-- Provided records follows --
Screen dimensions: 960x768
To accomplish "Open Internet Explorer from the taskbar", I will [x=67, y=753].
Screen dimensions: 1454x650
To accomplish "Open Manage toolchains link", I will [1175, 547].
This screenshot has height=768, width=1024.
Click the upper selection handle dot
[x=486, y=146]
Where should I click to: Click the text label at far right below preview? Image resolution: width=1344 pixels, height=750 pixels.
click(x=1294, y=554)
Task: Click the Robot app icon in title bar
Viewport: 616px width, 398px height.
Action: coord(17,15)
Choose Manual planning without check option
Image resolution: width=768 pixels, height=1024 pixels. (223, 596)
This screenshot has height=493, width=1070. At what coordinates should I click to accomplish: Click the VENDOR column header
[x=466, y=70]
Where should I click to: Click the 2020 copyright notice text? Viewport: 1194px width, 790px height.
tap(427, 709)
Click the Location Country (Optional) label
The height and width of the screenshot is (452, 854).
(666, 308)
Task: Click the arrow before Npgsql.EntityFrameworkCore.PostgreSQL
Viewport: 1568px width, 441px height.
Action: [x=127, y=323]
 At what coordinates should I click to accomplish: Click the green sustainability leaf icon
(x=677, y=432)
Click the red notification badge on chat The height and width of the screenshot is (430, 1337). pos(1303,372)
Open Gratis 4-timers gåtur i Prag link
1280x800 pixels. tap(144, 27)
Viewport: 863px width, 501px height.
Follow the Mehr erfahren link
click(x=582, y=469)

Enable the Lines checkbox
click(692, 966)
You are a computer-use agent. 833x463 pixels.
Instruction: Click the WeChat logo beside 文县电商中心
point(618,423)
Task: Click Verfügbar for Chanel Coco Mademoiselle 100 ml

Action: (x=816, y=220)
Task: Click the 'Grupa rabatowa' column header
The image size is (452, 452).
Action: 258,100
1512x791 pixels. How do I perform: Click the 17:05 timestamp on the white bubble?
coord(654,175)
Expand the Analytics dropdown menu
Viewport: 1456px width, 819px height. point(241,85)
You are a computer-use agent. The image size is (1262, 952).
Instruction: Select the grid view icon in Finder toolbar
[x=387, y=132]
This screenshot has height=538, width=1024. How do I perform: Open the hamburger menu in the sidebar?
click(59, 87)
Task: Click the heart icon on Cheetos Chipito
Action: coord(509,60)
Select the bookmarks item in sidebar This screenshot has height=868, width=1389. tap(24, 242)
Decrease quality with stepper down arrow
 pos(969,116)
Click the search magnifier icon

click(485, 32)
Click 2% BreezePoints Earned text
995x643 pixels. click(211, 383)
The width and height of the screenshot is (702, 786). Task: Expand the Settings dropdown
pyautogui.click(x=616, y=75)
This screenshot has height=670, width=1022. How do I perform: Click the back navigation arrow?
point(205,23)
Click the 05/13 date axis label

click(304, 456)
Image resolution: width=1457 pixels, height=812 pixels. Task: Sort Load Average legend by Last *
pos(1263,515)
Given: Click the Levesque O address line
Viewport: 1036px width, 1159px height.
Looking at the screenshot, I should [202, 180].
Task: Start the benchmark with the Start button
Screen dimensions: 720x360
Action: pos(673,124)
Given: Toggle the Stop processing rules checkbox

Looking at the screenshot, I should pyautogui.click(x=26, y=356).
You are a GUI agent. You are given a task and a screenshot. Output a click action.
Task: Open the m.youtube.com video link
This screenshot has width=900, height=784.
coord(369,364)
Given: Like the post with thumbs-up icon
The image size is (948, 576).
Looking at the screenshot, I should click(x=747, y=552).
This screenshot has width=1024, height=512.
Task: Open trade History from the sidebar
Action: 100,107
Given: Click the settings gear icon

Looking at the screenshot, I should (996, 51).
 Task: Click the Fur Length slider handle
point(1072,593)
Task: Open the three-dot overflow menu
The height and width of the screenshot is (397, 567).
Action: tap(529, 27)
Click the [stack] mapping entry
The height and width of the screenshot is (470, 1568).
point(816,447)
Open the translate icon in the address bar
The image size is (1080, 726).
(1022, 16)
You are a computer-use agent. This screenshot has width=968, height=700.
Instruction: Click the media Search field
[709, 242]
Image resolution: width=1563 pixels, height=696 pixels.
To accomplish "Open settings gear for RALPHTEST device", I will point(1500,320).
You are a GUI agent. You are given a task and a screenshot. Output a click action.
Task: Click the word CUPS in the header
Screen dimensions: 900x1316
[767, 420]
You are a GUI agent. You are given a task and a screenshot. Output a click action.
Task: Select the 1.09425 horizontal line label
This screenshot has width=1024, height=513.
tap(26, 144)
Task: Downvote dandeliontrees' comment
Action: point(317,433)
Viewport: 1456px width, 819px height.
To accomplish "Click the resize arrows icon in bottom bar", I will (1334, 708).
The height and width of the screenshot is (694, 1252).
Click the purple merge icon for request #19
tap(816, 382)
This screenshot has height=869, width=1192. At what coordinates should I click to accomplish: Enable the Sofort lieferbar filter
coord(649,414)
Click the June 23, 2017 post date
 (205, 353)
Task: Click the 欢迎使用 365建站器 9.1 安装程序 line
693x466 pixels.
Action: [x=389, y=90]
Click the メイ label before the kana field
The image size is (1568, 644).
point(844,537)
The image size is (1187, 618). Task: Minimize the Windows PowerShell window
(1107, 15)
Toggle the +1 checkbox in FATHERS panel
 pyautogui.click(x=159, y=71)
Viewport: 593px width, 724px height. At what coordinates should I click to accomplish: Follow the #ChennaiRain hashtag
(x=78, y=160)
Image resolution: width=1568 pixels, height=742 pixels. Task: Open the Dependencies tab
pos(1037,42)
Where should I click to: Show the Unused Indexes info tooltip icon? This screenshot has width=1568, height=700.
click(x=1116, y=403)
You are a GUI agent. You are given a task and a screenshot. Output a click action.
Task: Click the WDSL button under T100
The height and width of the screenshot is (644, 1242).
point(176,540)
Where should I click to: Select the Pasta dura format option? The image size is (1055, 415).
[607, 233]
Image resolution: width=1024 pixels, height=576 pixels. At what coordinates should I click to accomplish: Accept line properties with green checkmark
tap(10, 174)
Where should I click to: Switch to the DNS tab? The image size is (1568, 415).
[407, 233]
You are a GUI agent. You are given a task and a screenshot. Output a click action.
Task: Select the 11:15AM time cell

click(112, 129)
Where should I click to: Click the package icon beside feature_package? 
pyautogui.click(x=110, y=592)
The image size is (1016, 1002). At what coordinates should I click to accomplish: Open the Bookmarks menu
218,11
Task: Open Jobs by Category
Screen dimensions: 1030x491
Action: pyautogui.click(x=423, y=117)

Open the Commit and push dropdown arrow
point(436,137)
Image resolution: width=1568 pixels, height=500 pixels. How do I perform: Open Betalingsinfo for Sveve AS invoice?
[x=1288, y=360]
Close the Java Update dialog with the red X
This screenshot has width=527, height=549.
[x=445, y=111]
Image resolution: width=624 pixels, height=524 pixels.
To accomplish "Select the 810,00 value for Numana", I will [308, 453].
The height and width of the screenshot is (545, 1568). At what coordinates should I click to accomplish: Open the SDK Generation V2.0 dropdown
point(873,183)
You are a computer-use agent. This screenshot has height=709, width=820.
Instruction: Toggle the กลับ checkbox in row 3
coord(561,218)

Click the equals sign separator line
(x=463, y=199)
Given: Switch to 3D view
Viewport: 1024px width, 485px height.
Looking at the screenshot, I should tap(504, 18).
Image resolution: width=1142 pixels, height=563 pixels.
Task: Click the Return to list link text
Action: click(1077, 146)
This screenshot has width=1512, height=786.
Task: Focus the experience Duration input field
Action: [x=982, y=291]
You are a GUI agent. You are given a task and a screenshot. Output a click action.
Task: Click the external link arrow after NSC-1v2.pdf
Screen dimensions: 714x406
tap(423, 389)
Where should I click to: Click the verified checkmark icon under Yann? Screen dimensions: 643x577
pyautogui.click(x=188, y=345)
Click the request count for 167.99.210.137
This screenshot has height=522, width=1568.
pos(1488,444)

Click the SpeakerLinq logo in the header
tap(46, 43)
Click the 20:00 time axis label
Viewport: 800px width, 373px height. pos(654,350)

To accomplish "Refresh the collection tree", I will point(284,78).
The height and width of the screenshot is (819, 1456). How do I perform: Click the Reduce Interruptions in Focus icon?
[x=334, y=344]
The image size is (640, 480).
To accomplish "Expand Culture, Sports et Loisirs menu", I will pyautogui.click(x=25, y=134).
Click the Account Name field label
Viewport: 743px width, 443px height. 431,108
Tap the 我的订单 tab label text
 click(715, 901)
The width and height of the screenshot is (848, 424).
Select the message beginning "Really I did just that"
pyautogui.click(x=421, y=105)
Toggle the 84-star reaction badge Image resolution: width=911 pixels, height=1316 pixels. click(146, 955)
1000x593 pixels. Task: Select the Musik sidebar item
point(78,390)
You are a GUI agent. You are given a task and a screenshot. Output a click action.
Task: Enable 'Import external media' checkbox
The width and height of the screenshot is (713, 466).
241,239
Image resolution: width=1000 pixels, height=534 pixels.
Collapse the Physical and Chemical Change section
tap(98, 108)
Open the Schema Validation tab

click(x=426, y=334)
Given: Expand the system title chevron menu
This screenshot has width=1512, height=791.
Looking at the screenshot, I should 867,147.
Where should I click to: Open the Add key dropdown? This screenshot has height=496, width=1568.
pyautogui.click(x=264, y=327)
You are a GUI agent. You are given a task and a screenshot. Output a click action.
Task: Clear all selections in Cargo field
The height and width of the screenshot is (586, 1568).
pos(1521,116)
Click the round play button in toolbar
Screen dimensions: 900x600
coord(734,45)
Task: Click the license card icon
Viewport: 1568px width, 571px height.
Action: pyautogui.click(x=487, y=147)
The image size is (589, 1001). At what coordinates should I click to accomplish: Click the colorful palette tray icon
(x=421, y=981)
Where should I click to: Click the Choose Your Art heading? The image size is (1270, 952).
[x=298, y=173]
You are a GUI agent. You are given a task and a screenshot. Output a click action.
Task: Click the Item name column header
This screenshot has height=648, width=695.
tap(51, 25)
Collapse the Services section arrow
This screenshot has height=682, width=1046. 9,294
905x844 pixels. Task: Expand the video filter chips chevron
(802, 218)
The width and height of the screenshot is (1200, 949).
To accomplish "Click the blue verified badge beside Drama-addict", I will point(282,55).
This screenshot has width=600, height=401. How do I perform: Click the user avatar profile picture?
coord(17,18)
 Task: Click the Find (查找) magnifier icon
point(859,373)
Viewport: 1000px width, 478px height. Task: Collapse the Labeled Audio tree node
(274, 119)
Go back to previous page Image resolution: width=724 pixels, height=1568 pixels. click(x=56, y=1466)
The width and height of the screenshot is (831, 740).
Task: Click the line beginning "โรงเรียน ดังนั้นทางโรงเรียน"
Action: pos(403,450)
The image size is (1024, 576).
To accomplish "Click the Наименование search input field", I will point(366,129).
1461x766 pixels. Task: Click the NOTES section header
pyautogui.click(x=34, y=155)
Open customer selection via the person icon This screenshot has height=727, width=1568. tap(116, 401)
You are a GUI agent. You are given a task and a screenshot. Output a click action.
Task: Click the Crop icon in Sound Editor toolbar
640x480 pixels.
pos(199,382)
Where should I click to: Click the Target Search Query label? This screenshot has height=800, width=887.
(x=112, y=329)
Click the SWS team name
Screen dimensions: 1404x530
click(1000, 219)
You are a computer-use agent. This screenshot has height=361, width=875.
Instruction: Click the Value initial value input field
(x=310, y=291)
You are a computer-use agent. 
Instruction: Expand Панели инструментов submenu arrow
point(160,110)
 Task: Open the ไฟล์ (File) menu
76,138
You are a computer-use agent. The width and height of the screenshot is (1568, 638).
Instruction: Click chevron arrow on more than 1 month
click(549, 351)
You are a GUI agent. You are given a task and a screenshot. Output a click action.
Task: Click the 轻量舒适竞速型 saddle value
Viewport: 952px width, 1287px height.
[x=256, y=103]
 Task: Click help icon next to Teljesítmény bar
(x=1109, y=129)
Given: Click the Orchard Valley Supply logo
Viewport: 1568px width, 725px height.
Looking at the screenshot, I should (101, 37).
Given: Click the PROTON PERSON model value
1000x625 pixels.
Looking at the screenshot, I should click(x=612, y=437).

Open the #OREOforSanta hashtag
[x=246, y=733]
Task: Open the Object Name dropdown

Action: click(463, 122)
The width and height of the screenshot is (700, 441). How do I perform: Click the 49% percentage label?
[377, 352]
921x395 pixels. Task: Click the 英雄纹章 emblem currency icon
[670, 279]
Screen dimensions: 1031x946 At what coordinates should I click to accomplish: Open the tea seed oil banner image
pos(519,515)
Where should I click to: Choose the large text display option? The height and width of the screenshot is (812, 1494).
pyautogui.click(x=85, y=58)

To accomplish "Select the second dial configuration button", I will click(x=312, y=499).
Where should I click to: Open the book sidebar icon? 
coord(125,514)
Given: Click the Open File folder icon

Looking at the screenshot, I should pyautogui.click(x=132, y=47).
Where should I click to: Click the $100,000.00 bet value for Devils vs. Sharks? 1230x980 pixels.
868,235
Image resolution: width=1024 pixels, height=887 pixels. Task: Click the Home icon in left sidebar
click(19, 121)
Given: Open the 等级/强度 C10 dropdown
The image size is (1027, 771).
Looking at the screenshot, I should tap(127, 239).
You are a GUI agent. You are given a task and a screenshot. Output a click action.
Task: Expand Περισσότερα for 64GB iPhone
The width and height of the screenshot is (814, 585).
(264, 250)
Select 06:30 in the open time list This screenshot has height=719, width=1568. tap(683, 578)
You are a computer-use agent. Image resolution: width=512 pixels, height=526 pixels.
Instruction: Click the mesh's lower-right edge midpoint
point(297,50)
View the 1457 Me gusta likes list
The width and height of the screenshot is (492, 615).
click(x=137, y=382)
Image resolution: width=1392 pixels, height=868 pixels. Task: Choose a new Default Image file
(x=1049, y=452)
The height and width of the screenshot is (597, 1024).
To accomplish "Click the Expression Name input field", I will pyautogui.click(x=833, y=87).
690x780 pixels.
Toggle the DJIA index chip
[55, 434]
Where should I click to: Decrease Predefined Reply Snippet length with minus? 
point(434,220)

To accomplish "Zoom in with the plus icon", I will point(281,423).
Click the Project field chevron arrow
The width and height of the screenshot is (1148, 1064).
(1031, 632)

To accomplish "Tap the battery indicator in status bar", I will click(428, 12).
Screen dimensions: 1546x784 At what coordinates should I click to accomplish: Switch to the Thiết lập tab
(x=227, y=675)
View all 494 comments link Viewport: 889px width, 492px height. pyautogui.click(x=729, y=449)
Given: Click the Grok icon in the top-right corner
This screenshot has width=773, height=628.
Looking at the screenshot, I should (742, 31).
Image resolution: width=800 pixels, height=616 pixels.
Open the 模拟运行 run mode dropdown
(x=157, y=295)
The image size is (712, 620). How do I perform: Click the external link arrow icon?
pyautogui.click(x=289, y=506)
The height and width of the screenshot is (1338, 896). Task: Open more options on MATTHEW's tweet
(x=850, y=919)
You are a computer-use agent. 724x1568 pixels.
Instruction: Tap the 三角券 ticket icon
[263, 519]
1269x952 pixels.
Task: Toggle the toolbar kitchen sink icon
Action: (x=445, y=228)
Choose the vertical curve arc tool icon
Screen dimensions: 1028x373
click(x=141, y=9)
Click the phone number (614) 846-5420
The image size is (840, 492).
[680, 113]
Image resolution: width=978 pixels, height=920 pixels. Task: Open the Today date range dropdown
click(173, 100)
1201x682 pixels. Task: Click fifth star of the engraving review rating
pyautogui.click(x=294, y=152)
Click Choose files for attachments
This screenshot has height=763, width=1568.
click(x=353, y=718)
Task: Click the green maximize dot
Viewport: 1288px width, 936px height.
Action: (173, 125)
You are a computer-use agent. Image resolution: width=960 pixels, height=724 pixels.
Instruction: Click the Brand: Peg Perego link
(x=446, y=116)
-- Provided records concluded --
Your objective:
For this exercise, repeat exactly the lines of the data above from the one with "Instruction: Expand Панели" down to the one with "Given: Click the Orchard Valley Supply logo", both end lines included.

Written answer:
Instruction: Expand Панели инструментов submenu arrow
point(160,110)
 Task: Open the ไฟล์ (File) menu
76,138
You are a computer-use agent. The width and height of the screenshot is (1568, 638).
Instruction: Click chevron arrow on more than 1 month
click(549, 351)
You are a GUI agent. You are given a task and a screenshot. Output a click action.
Task: Click the 轻量舒适竞速型 saddle value
Viewport: 952px width, 1287px height.
[x=256, y=103]
 Task: Click help icon next to Teljesítmény bar
(x=1109, y=129)
Given: Click the Orchard Valley Supply logo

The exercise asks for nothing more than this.